Thermoplastic liquid crystal elastomer soft actuators
Sean Lugger successfully defended his thesis on September 20th at the department of Chemical Engineering and Chemistry.
Over the past decade, a substantial amount of research has been devoted to fabricating stimuli-responsive polymers with large, reversible deformations. The scientific fascination for nature’s responsive actuating systems has fueled the development of soft actuators that are readily applied in real-world applications, including artificial muscles, soft robotics, smart textiles, and devices exhibiting stimuli-triggered deformations triggered by changes in humidity, temperature, and light, for example. Although these developments are promising, soft actuators are typically thermosets containing permanent crosslinks, thus virtually unrecyclable and not moldable. This thesis focuses on developing thermoplastic shape-changing polymers to endow smart materials with recyclable and moldable features, affording sustainable soft actuators with a staggering variety of functionalities.
For this, melt-processable thermoplastic soft actuators are introduced, demonstrating immediate, reversible responses and weightlifting capabilities with large deformations. The thermoplastic material could be recycled, reprogrammed into 3D actuators, and welded into an actuator assembly with different deformation modes.

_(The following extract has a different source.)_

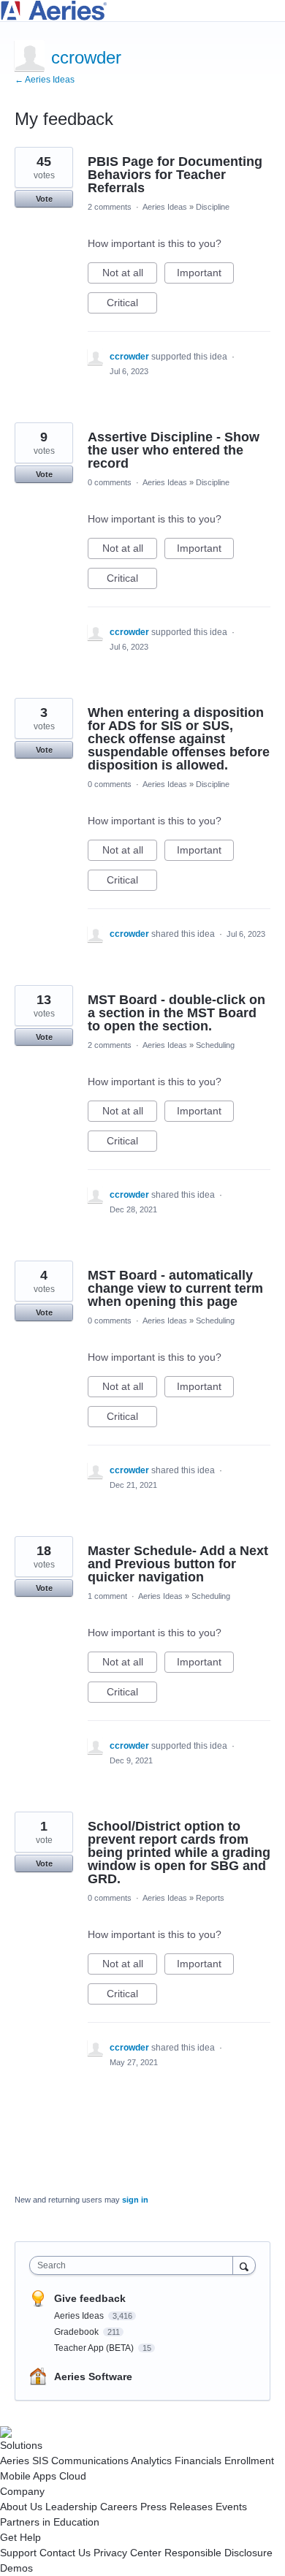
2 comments (110, 206)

Industrial-relevant processing methods are key to future applications of freestanding actuators and will open new application spaces. A 3D-printing approach is developed for preparing soft actuators with reversible contractions or bending and curling motions. Furthermore, the thermoplastic ink enables recyclability, as shown by cutting and printing the actuators five times.
Given the 3D printing results, we prepared light-responsive thermoplastic LCEs for generating untethered light- and temperature-responsive soft actuators, showing reversible contracting and bending deformations both in air and underwater. The freedom provided by DIW allowed for printing honeycomb and spiral structures, demonstrating complex and reversible deformations.
To expand versatility, light-driven soft actuators with fully reprogrammable, pre-designed rest states and shape deformations from the same polymer films are explored. For this, a switchable near-infrared dye is embedded in the polymer film enabling photothermal actuation of the material. The photothermal dye may be dissociated in specific regions of the film, allowing selective heating and localized actuation of the films upon exposure to near-infrared light. Moreover, the capability of completely reforming the shape, color, and actuation mode of the LCE provides a smart material with unprecedented application versatility.
To further push the applicability of soft actuators toward standard industrial processes, melt-extrusion and drawing of thermoplastic actuator fibers on a large scale are shown. To illustrate scalability, plied fibers are fabricated as a triple helical twisted rope capable of reversibly opening and lifting a screw cap vial. Besides the programmability, the thermoplastic material employed lends itself to self-healing and complete reprocessing into other configurations in contrast to thermosets.
Overall, the findings outlined in this thesis establish a new class of thermoplastic LCEs achieving more sustainable soft actuators with melt-processable properties and recyclable, reusable capabilities. It is envisioned that these materials will serve as starting point for industrially-relevant smart materials that are widely applicable in our society for a myriad of applications such as soft robotics, smart textiles, artificial muscles, and deployable soft actuating devices.
Title of PhD-thesis: Thermoplastic liquid crystal elastomer soft actuators. Supervisors: Prof. dr. Albert Schenning and dr. Dirk Jan Mulder. Other main parties involved: European Union’s Horizon 2020 Research and Innovation Programme under grant agreement no. 829010 (PRIME).